Iotacist (talk) 21:31, 24 June 2016 (UTC)Iotacist

@Iotacist: what do you mean by [aɸʷ, aβʷ, eɸʷ, eβʷ]? Does the [ʷ] denote an unusual lip setting or what? Mr KEBAB (talk) 21:12, 21 July 2016 (UTC)

The phonetic symbol [ʷ] denotes simultaneous labialization/lip-rounding. Sorry I wasn't clear about this above, but Horrocks proposes several intermediate stages in the shift of αυ/ευ to fricative pronunciations. The first stage was the second element in /au, eu/ closing to a semi-vowel /aw, ew/, probably along with the monophthongization of the other diphthongs. Increasingly narrower closure led to the bilabial fricative pronunciation, but still with lip-rounding, of [aɸʷ, aβʷ, eɸʷ, eβʷ]. Once labialization was lost, this became simply [aφ, aβ, eφ, eβ]. It was only a matter of time before this shifted to the dental fricative phase of [af, av, ef, ev], as in Modern Greek.

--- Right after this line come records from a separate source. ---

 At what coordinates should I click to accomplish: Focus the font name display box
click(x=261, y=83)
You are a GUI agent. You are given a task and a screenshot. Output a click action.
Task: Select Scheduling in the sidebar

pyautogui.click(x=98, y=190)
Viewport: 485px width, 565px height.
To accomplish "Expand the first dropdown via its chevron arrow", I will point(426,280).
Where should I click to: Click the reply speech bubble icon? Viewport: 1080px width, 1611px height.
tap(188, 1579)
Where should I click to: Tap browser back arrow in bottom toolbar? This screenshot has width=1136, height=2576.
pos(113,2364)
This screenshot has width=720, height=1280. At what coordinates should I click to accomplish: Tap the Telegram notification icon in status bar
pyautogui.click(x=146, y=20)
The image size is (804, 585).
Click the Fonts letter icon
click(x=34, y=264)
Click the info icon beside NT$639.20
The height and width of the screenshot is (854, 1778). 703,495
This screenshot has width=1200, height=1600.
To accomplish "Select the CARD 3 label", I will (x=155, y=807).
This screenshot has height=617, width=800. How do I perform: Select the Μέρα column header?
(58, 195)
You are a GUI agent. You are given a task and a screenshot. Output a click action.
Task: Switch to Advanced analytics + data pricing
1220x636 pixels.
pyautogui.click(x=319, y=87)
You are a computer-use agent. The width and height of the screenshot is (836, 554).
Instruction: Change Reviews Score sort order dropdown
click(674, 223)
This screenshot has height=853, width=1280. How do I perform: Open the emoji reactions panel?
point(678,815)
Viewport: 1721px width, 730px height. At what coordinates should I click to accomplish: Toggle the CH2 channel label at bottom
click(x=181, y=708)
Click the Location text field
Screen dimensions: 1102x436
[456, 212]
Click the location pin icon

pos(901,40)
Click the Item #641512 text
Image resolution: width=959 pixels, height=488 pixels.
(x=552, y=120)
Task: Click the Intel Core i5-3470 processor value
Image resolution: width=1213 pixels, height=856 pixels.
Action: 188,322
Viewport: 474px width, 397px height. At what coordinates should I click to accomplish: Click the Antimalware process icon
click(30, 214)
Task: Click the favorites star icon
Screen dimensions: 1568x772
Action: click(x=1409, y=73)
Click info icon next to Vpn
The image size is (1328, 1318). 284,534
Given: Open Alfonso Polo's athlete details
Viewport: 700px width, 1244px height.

I was suggesting that since Horrocks's New Testament transcription is found at the bottom of the Koine Greek page with the more phonetically 'advanced' [aφ, aβ, eφ, eβ] pronunciation, inconsistent with the more conservative reconstructed biblical Greek table above (which had /aw, ew/), and since it is assumed that this sound change was complete for some speakers (probably the lower classes first) as a few spelling errors with αβ, εβ appear in the Greek papyri in the 1st century, that the [aɸʷ, aβʷ, eɸʷ, eβʷ] pronunciation could be a reasonable compromise. Iotacist (talk) 17:34, 22 July 2016 (UTC)Iotacist

Impressive, thanks! Mr KEBAB (talk) 22:27, 22 July 2016 (UTC)

3.5.6 Sample phonetic transcription: missing word?[edit]

The beggining of the Greek sample reads:

τῇ κυρία ἀδ[ελ]φῇ Μανατίνῃ Πρώβ[ο]ς ἀδελφὼ χαίριν.

It’s transcribed:

[ti cyˈria mu aðelˈfi manaˈtini ˈprovos aðelˈfo(s) ˈçerin.

The [mu] part is missing in the original text (κυρία μου), or it was erroneously added in the transcription. Vincent Ramos (talk) 18:14, 19 June 2018 (UTC)

The μου part is in the original, and it has been added in the transcription; thanks for noting this.